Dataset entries
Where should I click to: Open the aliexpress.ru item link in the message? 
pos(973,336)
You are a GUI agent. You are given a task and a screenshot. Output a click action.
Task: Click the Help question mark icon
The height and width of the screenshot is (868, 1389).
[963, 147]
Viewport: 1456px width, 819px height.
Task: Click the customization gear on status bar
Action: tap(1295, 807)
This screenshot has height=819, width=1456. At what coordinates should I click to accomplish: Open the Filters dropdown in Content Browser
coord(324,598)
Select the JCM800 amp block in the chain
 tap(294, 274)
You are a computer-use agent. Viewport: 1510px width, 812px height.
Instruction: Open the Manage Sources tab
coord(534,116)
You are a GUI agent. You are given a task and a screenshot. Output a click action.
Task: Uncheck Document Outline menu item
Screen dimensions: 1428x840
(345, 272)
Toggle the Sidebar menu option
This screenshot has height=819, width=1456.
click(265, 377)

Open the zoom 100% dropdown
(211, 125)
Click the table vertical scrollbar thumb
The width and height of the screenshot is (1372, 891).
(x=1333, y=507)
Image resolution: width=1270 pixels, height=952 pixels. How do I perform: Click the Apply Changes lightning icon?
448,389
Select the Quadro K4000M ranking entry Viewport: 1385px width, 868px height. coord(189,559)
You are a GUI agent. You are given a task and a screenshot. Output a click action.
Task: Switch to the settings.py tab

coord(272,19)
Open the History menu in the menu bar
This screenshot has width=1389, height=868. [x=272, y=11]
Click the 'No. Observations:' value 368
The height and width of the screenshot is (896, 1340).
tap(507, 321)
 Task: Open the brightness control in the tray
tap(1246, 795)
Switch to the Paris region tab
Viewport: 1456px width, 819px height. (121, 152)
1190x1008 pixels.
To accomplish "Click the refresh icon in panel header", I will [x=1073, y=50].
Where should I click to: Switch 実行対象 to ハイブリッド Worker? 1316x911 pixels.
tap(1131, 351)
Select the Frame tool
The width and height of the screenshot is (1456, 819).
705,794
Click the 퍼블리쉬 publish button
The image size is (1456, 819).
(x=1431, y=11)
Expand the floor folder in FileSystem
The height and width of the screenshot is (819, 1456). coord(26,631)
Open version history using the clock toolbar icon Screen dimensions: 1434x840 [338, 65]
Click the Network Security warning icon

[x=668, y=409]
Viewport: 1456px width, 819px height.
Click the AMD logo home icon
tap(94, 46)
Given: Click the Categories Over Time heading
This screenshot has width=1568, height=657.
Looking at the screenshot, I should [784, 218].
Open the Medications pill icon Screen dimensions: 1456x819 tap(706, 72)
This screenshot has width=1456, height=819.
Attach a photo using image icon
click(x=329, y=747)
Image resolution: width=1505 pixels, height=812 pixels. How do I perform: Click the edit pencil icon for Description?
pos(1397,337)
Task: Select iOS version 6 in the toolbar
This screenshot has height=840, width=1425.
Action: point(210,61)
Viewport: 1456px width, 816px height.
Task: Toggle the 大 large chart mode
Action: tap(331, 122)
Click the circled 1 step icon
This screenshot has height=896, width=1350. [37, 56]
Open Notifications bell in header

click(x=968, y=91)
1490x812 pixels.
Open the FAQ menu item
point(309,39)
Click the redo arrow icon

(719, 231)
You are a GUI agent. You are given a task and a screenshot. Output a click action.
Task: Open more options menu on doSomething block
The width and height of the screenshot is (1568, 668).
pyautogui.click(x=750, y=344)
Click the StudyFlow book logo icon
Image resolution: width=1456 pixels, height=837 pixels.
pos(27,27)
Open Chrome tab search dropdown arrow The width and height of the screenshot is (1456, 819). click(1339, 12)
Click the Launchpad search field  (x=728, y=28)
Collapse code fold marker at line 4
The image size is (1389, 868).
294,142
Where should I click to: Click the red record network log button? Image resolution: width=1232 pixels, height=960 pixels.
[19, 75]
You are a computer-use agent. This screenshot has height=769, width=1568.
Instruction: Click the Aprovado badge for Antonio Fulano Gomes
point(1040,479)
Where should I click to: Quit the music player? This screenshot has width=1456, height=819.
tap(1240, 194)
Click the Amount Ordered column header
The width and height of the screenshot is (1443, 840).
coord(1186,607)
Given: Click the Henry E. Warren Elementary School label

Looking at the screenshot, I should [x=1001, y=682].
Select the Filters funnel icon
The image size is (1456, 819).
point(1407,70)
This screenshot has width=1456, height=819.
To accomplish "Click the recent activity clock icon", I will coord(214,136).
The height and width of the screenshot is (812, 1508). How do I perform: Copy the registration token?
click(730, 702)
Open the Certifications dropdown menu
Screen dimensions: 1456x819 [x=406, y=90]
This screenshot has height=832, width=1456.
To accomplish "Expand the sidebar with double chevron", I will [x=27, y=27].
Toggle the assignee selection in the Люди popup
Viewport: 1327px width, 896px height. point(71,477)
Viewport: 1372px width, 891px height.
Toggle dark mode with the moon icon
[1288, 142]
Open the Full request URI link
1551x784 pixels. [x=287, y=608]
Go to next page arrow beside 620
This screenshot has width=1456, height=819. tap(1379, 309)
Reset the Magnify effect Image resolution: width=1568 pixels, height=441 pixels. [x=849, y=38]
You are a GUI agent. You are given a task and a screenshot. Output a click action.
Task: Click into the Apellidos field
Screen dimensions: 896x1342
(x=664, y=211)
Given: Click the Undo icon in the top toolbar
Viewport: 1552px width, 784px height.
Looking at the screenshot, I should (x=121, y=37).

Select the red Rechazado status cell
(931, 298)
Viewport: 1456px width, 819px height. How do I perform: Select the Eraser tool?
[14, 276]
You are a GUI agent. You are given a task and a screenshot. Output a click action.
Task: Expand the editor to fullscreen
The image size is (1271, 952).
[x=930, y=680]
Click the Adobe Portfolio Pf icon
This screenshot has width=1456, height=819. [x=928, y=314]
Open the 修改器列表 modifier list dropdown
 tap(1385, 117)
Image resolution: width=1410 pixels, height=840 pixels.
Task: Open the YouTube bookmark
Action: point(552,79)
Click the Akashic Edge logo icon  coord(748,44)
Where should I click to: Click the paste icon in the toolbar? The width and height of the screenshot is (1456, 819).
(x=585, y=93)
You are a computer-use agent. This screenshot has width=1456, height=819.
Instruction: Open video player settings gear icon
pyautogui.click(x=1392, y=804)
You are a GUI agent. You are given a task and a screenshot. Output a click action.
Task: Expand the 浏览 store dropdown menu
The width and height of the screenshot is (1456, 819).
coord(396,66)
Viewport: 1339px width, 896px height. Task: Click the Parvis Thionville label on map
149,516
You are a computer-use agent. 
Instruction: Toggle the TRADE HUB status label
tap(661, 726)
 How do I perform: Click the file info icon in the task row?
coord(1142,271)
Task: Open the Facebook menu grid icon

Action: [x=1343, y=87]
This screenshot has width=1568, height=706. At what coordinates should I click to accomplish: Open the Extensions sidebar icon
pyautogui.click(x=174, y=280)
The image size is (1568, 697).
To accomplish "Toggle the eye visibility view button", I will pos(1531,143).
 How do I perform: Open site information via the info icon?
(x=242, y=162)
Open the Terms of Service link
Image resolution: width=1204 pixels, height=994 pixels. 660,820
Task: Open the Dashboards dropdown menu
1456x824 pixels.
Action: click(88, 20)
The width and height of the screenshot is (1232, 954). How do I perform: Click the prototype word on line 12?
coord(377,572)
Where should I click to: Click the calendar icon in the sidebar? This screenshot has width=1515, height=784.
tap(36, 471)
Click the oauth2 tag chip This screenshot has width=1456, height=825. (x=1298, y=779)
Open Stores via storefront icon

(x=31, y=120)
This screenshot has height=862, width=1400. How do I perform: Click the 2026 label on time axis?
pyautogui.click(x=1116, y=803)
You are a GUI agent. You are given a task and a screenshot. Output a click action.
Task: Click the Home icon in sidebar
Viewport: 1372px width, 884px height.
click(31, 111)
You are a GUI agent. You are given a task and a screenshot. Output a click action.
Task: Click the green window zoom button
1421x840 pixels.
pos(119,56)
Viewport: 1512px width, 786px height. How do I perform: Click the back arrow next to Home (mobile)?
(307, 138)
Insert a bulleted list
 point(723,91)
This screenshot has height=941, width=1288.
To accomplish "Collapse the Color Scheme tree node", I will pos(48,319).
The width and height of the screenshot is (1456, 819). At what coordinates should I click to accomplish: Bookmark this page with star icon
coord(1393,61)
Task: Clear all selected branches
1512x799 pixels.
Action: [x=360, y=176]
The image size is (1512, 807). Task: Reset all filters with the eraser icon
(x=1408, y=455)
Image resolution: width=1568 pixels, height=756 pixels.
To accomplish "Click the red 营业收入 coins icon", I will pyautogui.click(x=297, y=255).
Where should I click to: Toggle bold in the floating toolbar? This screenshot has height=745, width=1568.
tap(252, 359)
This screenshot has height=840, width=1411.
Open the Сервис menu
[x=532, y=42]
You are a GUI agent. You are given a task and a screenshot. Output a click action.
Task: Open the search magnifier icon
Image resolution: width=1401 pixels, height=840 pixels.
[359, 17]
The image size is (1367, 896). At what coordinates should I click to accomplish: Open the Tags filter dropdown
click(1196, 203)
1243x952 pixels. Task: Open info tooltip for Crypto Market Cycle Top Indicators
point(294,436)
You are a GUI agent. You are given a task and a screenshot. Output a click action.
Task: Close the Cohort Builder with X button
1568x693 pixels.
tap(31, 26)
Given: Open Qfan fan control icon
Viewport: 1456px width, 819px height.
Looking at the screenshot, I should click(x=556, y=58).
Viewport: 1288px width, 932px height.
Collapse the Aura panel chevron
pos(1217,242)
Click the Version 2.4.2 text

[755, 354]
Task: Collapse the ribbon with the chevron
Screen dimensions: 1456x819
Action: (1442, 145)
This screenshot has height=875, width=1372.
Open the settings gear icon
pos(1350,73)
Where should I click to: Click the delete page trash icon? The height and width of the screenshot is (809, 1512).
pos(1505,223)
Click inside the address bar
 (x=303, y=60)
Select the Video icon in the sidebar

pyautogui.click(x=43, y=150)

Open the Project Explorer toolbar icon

• [What to produce]:
Please reproduce, exactly as written, the lines of the records from the first line through the one containing "Click the 'No. Observations:' value 368".

• [Response]:
Where should I click to: Open the aliexpress.ru item link in the message? 
pos(973,336)
You are a GUI agent. You are given a task and a screenshot. Output a click action.
Task: Click the Help question mark icon
The height and width of the screenshot is (868, 1389).
[963, 147]
Viewport: 1456px width, 819px height.
Task: Click the customization gear on status bar
Action: tap(1295, 807)
This screenshot has height=819, width=1456. At what coordinates should I click to accomplish: Open the Filters dropdown in Content Browser
coord(324,598)
Select the JCM800 amp block in the chain
 tap(294, 274)
You are a computer-use agent. Viewport: 1510px width, 812px height.
Instruction: Open the Manage Sources tab
coord(534,116)
You are a GUI agent. You are given a task and a screenshot. Output a click action.
Task: Uncheck Document Outline menu item
Screen dimensions: 1428x840
(345, 272)
Toggle the Sidebar menu option
This screenshot has height=819, width=1456.
click(265, 377)

Open the zoom 100% dropdown
(211, 125)
Click the table vertical scrollbar thumb
The width and height of the screenshot is (1372, 891).
(x=1333, y=507)
Image resolution: width=1270 pixels, height=952 pixels. How do I perform: Click the Apply Changes lightning icon?
448,389
Select the Quadro K4000M ranking entry Viewport: 1385px width, 868px height. coord(189,559)
You are a GUI agent. You are given a task and a screenshot. Output a click action.
Task: Switch to the settings.py tab

coord(272,19)
Open the History menu in the menu bar
This screenshot has width=1389, height=868. [x=272, y=11]
Click the 'No. Observations:' value 368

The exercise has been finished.